── Extracted information

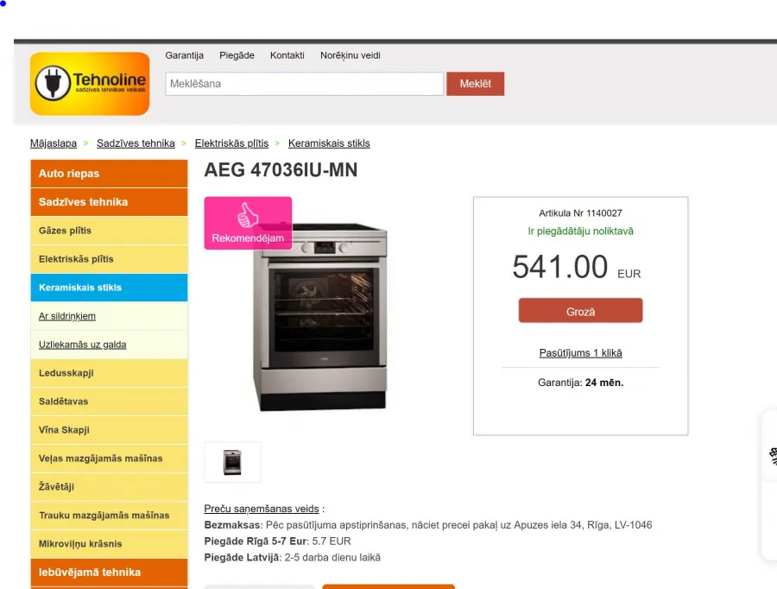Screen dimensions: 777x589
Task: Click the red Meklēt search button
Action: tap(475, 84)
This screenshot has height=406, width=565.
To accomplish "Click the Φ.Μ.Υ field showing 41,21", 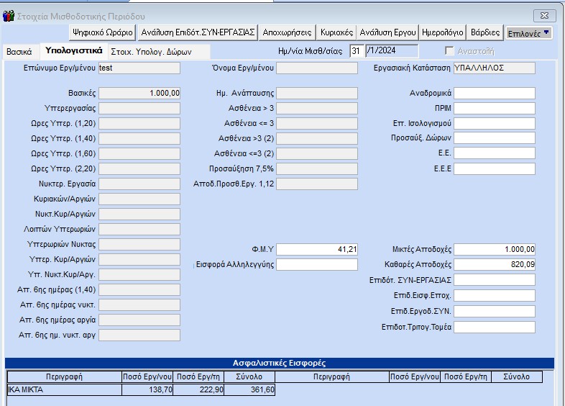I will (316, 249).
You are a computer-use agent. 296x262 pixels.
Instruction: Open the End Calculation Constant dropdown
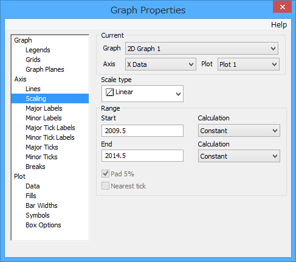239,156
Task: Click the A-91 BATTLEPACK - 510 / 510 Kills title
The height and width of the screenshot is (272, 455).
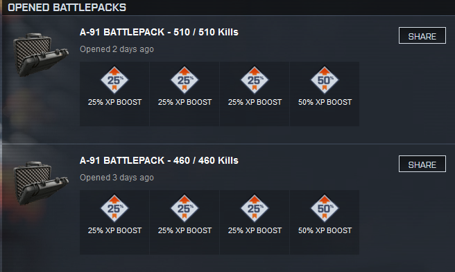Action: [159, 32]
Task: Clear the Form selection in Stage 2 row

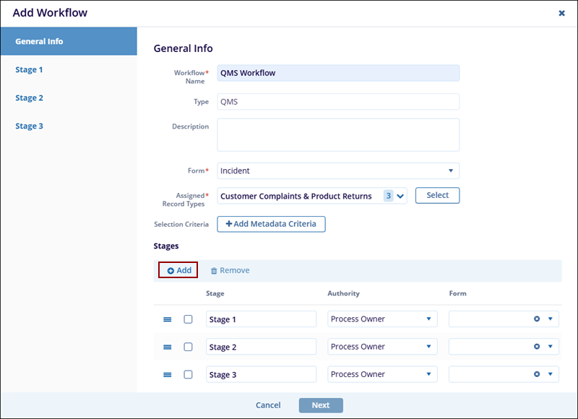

────

### Activity
All that is required is the lines from the line containing "Instruction: Open the" through the end of the records above, copied exactly, and none of the pictures.

### Result of this exercise
Instruction: Open the End Calculation Constant dropdown
239,156
Task: Click the A-91 BATTLEPACK - 510 / 510 Kills title
The height and width of the screenshot is (272, 455).
Action: [159, 32]
Task: Clear the Form selection in Stage 2 row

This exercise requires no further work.